The theory is that if spammers are spamming in blog comments to get better SEO and anchored links for their sites, NoFollow would render such spam useless. Problem is, spammers still spam.
And on the other front, Ahmed Bilal, in response with Defending NoFollow Against Angry SEOs:
Google has taken a lot of flak on a lot of issues in the past few years – it’s a price an industry leader invariably has to pay.
Apart from Blogger spam (and their plans to control all of the world’s information and then sell it to the highest bidder 🙂 ), NoFollow is possibly an issue that gets Google the worst possible press.
But is NoFollow really that bad a move, or is it something that’s being used to beat Google over the head by people who have grudges against Google?

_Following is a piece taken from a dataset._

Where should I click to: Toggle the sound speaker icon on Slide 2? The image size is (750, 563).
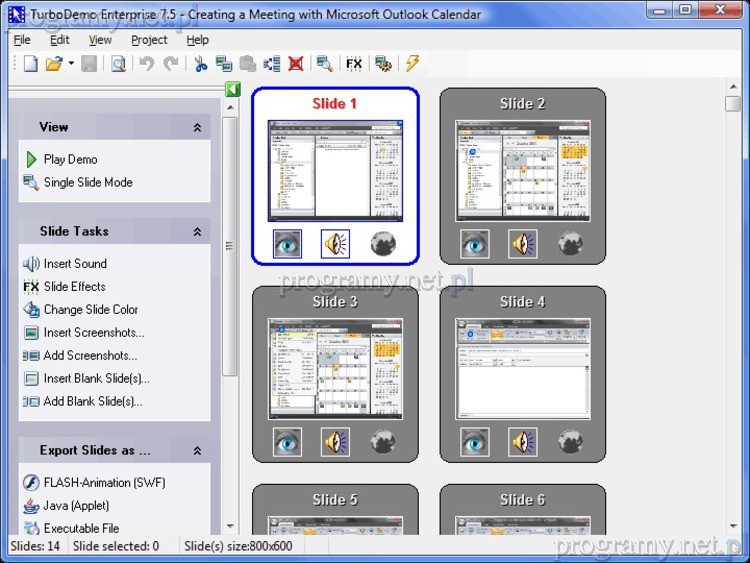click(x=523, y=243)
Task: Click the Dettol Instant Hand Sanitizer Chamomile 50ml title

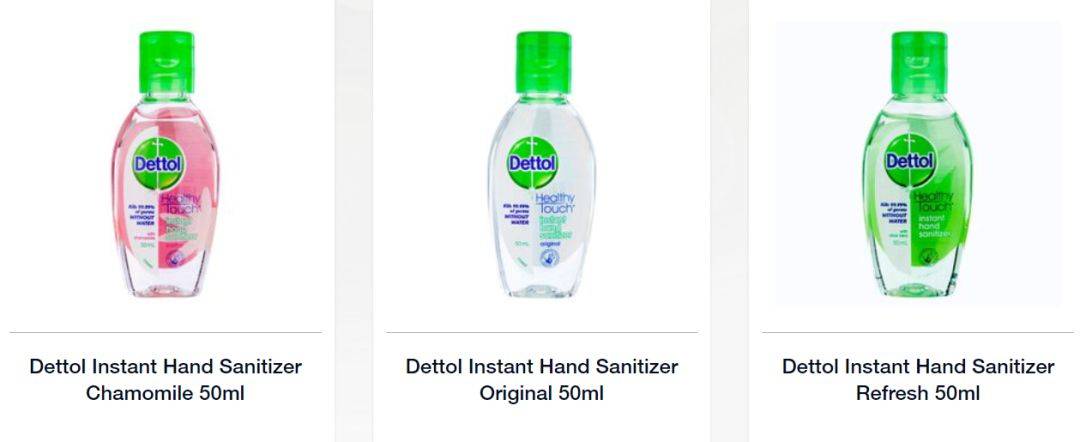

Now, in general, my feelings are that nofollow has proved to be entirely useless as a method to prevent spam. It’s vaguely possible that spam would be 10 times worse today than it is had nofollow not been employed on many blogs by default…but I doubt it. Nofollow, however, does have perfectly valid and understandable uses. Ahmed exposes the most interesting value to the nofollow microformat by pointing out the actual purpose it carries:
Anti-spam plugins prevent spammers from posting spam on our blogs. NoFollow prevents spammy comments from polluting the search engines. There’s an important distinction – Google’s responsibility is to guarantee the best possible results. When did fighting the world’s spam fall under their responsibilities?
NoFollow was never expected to stem the tide of spam: it was, however, hoped to reduce the amount of spam in search indexes, allowing searchers to more easily retrieve valuable information.
Whether that has been a success is, certainly, a very different question. But that is the question we need to analyze in order to determine whether NoFollow has really been of any use, not whether more or less spam has been unleashed on the world; but whether we can find that spam in Google’s search index.
Now, this is a difficult question to test. This is far from the only means that Google uses to stop spam – the fact that you can’t find the spam sites which are being linked to in your spam comments using Google doesn’t necessarily mean that NoFollow had anything to do with it. If you’re anything like me, no spam comment has ever been on your blog long enough to be indexed. So, in order to identify spam which has been blocked by NoFollow, it seems you’d need to confirm the following points:
- This spam site has been successfully linked to using the NoFollow microformat.
- This spam site has only been linked to using the NoFollow microformat.
- This spam site has not been removed from the Google index using some other means.
And I’m not sure whether we can do that. Google may be able to; but I can’t.